▸ Stated exercise: Extract every line below that contains the string "icon". Matching is case-sensitive.

◆ ◆ ◆

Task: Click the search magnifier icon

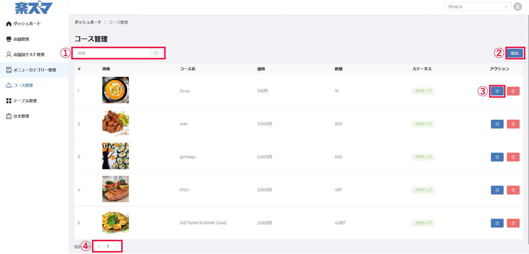Action: 156,53
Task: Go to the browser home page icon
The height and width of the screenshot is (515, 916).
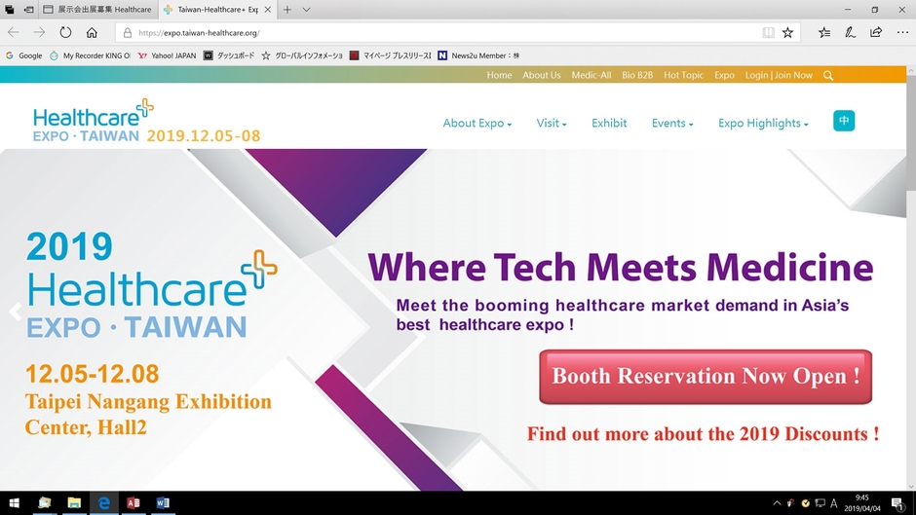Action: tap(92, 32)
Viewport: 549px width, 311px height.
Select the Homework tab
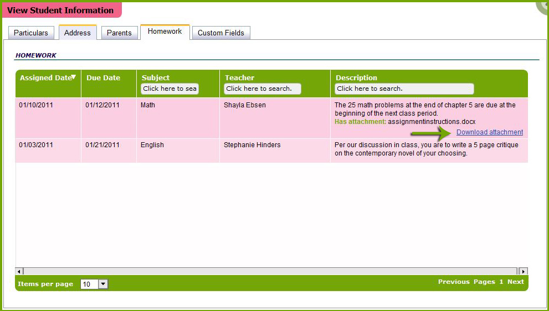(x=165, y=32)
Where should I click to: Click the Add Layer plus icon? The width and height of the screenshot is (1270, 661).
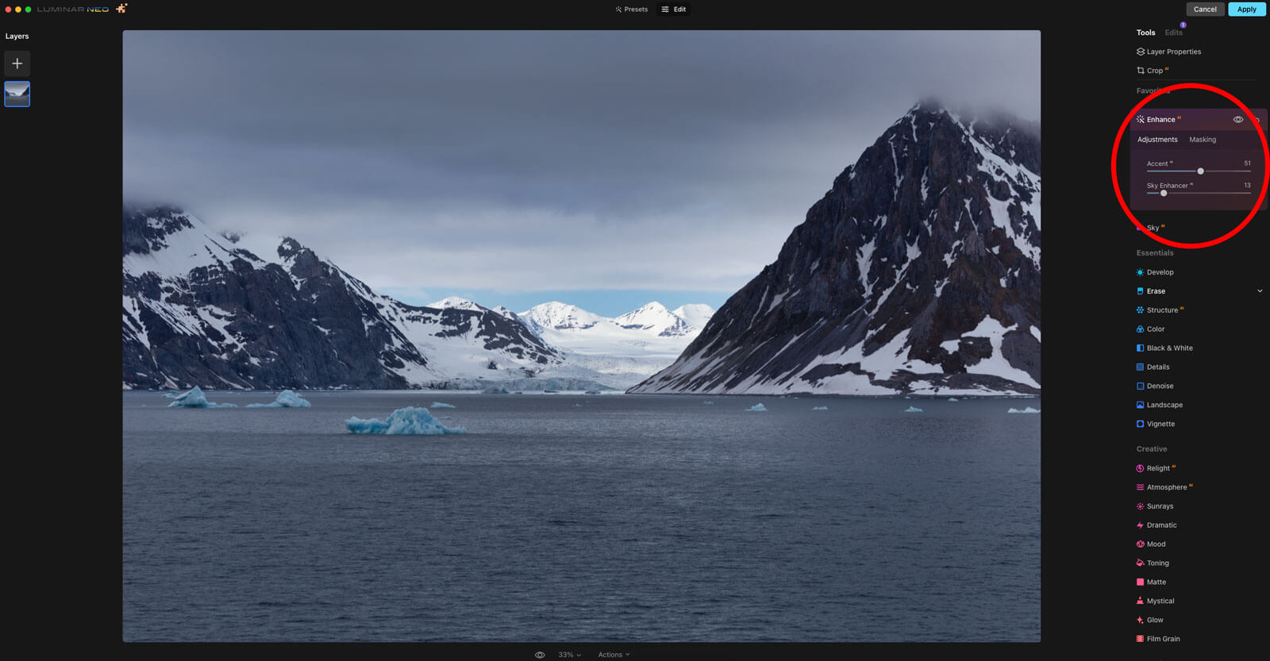coord(17,63)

◆ ◆ ◆

▸ Finished task:
Task: Click the search magnifier icon
Task: Go to the browser home page icon
Where should I click to: Click the Add Layer plus icon? The width and height of the screenshot is (1270, 661).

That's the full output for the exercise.